鄭母正說的起勁,鄭凜北默默的將筷子放下了,半晌他抬起頭冷冷的道,“媽,我不是做慈善的。”
鄭凜北也不知道自己為什麼,在剛才父母說柳若心的時候沒有很生氣,而現在聽到他們瞎安排自己和江棉的時候居然有些生氣了。
鄭母見他漆黑的眸子陰沉了幾分,以為他又要像以前一樣不高興了,於是立馬道,“那算了,算了,我不說行了吧,不喜歡就不喜歡唄,難不成我還真的能按頭不成。”
“我看你也快坐不住了,算了你拿著檔案回去吧。”鄭母覺得自己也快被氣飽吃不下飯了。
鄭凜北生著悶氣,一伸手將檔案袋捏在手裏,就起身離開回去了。
當他在別墅前停下車,準備下車的時候,眼睛瞥見了檔案袋,於是他想了想將它拎了下去,但是回到樓上之後,直接放進抽屜裏鎖了起立,根本沒有打算看。
時間轉眼過去了十天,江棉終於可以出院回家了。
一回來,徐媽就做好了豐盛的大餐在等著她。
鄭凜北不在,但是江棉的耳邊卻都是和他有關的消息,就連喝個湯,徐媽都不讓她消停。
“這個湯,是先生叮囑我一定要每天燉給你喝的。”徐媽道,“對了先生還讓我告訴你,你要是有什麼想吃的,都直接告訴我,我去幫你買。”

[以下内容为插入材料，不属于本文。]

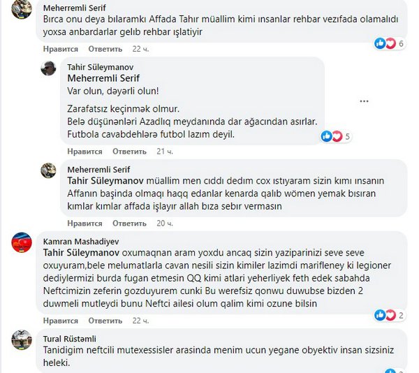Open Kamran Mashadiyev's red avatar
This screenshot has width=419, height=373.
(x=22, y=242)
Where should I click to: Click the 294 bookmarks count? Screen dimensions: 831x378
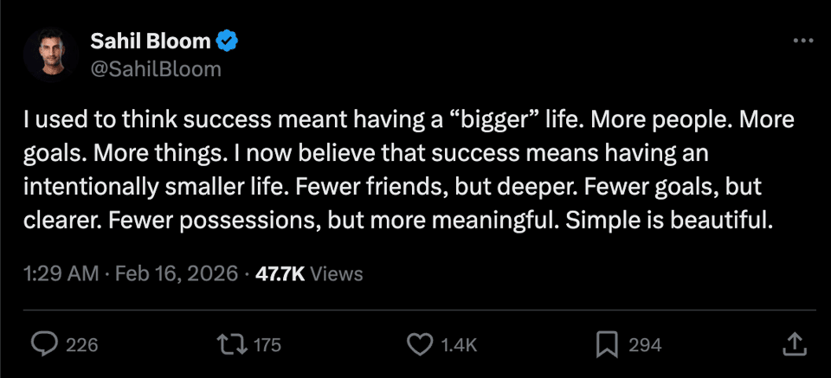coord(645,345)
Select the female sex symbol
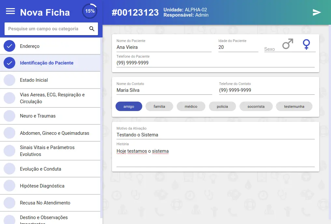The height and width of the screenshot is (224, 331). [x=306, y=44]

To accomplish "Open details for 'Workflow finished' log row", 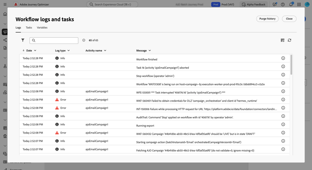I will coord(283,58).
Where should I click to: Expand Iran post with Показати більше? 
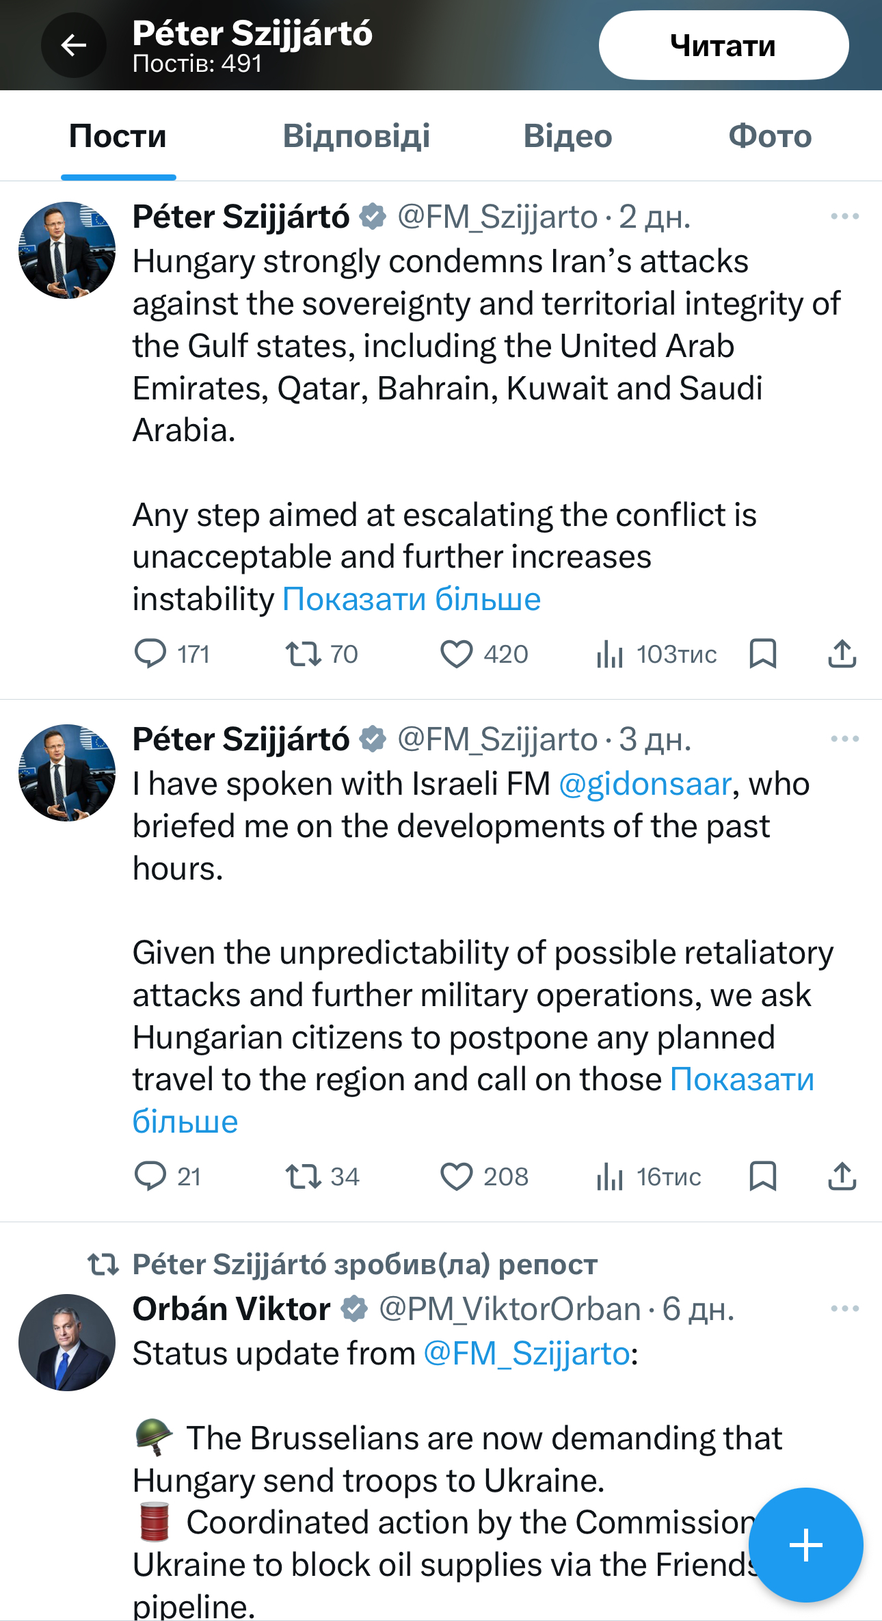[x=412, y=599]
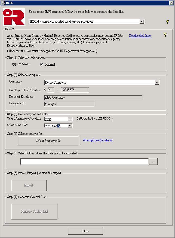Click the Generate Control List button
Viewport: 175px width, 238px height.
(34, 212)
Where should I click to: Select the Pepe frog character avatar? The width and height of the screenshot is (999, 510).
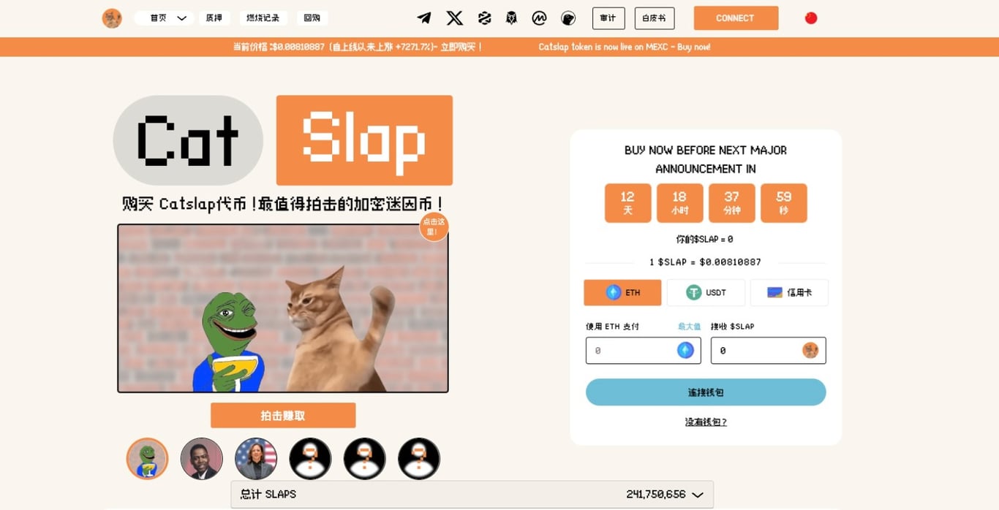coord(148,459)
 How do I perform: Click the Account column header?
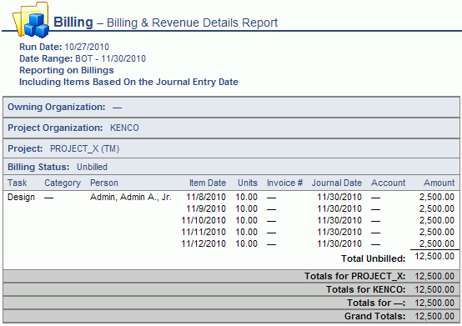click(x=388, y=183)
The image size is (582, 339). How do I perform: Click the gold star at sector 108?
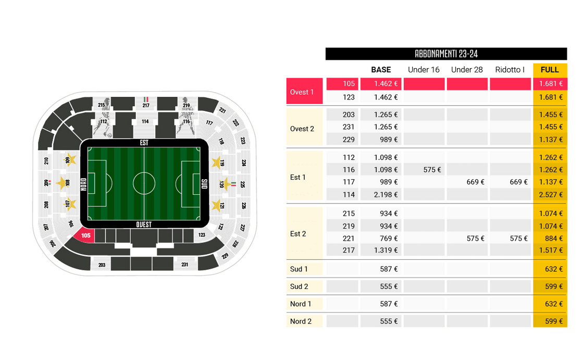click(61, 183)
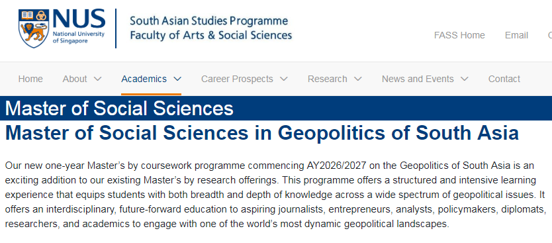Image resolution: width=552 pixels, height=243 pixels.
Task: Open South Asian Studies Programme title link
Action: pyautogui.click(x=208, y=21)
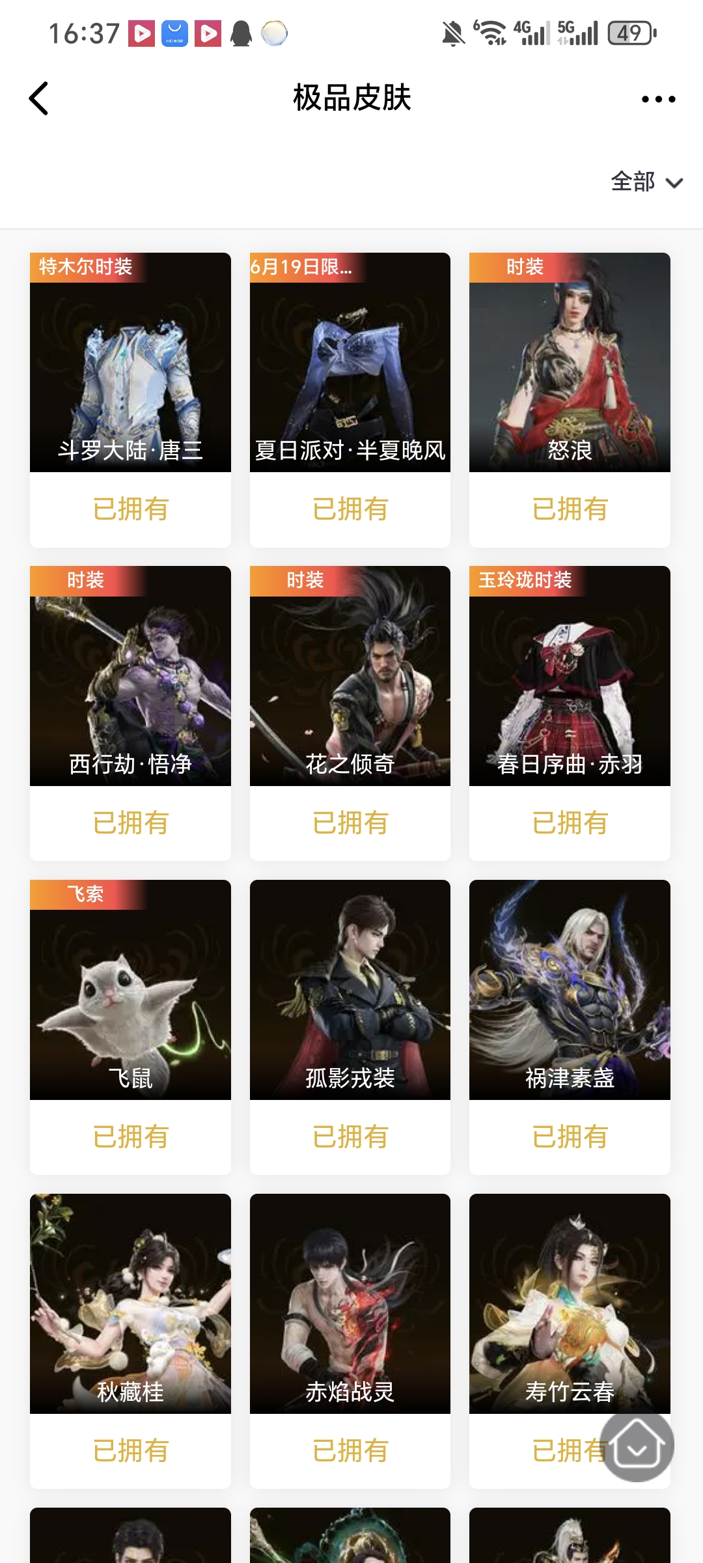703x1563 pixels.
Task: Expand the 全部 filter dropdown
Action: [646, 182]
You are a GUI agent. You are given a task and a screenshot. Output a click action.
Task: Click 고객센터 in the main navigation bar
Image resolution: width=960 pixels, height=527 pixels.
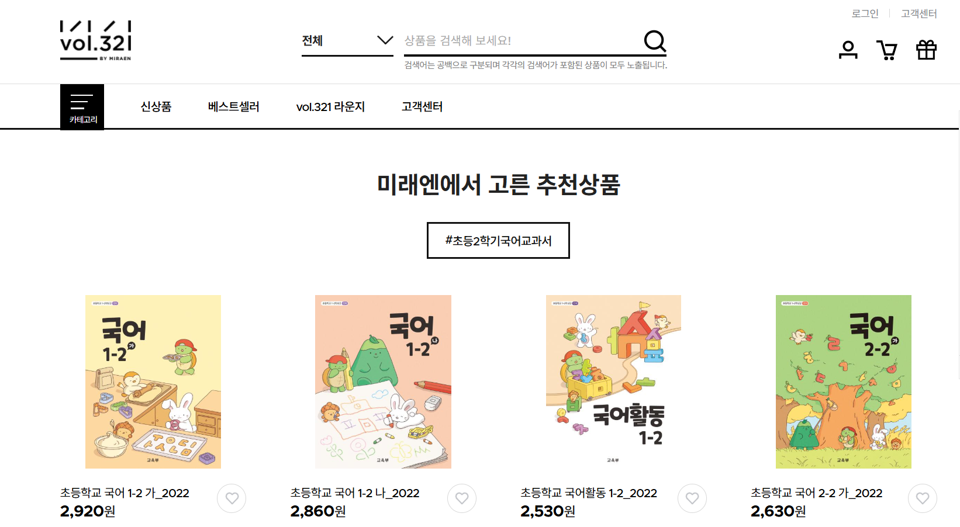tap(422, 107)
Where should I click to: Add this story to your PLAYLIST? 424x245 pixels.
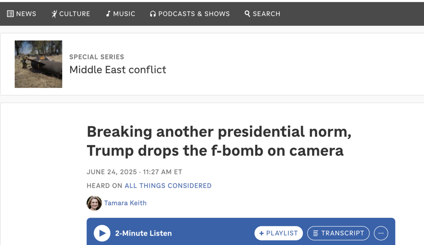278,233
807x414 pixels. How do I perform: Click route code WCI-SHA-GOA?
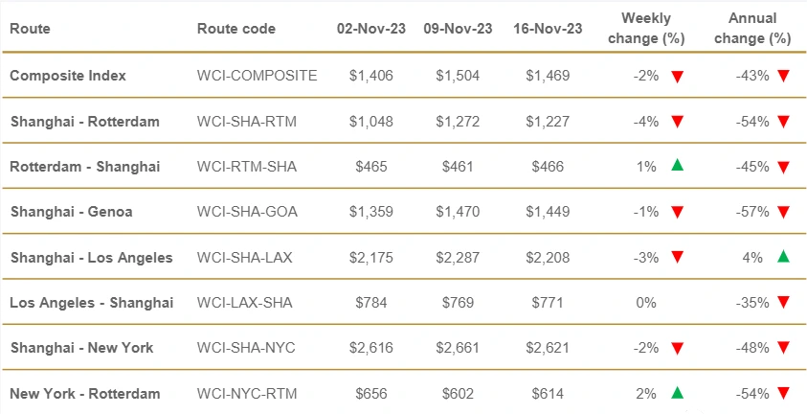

“哦,還有,你現在房間已經搬回來了,這次為了你方便,先給你搬到了一樓那邊的房間,又大又寬敞。”
“嗯嗯。”江棉覺得自己的耳朵要聽出繭子來了,但是為了禮貌,時不時還得回複她一下,表示自己在認真的聽。
徐媽好像是要盡職盡責的開展自己的拉郎配工作一般,硬是要拉著江棉道,“你看先生對你多上心,是真的很關心你了,所以,你對先生有沒有一點?一點?”
“一點?一點什麼?”江棉一邊說著一邊回頭,看到徐媽獨自在那邊筆畫。
之後徐媽見她這幅樣子,直接自己補充道,“就是有沒有很喜歡先生啊。”
江棉一臉驚嚇的表情縮了縮脖子,隨後非常誠實的搖了搖頭。
徐媽眼見著自己努力了這麼久,說的那些話,結果好像一拳打在了棉花裏,一點效果沒有,就有些挫敗的坐在了桌子上,像是泄憤一樣,抓起了一個蘋果開始吃起來。
晚上,等到別墅的燈都熄滅了,所有人都睡著了,鄭凜北才回來,他獨自一人走在黑暗裏,緩緩的上了樓。
他借著窗外清涼如水的月色,打開了抽屜,手指微微顫著伸向資料袋,但最終還是在最後的一瞬間停了下來。
鄭凜北再次將抽屜關上,決定有些話,還是當麵去和柳若心問清楚,這至少也是對他們感情的一個尊重。
“摩托車的所有者查到了,那個男人說自己的車子在那之前的兩天被一個朋友借走,而那個車主口中的朋友,正是在柳若心父親手下工作的人。”